Categories
APIC crash hang kernel logs network Ubuntu

Random crash of Backup server

I have been trying to nail down an issue with my backup server. I thought I had solved it with a boot option of noapic , because the server worked fine after this setup. It booted reliably up each time.

Until yesterday, when it did something that it had done before. That is the NIC seems to turn off all by itself and then the OS sort of hangs. Before this point the server had sent out its e-mails and even started a couple of backups. I’m not able to login at the console, so the only option I have is a power off and then a boot.

Checking through the logs reveals nothing. DMESG, syslog, messages reveals nothing. No panic, nothing. All I can see is that after sometime backuppc can no longer ping machines and then backuppc soon stops – perhaps because the server is now hung. Pinging the backup server does not work either, so the server really is locked up.

It is very annoying to say the least. The previous server was rock-solid in this regard. It was extremely slow, but at least it booted and stayed up. This maybe because it had a more modern BIOS than the current unit. Which makes me think I will now have to hunt down a updated BIOS.

This really is the first Ubuntu/Linux unreliability I have had in over four (4) years of using Linux.

If anyone has some place to begin, please don’t hesitate to comment.
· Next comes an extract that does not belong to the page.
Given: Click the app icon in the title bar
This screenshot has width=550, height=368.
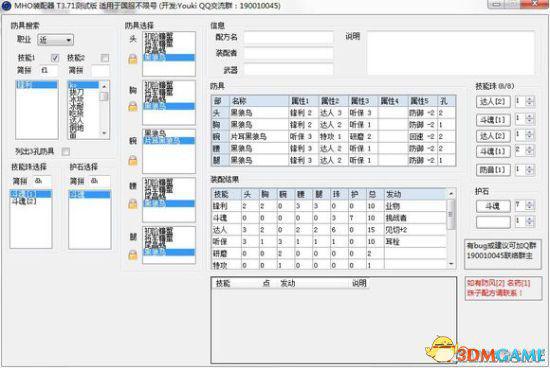Looking at the screenshot, I should (6, 6).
I am running Ubuntu 10.04 LTS server edition. Its only purpose is to run Backuppc and this server is woken by WOL each night to start the backup and then shutsdown early morning when all backups are done.

edit: Just to let you know that this appeared to be a hardware issue and I have switched everything over to the original backup machine. Which is much slower but at least works. I now need to wonder what the problem is.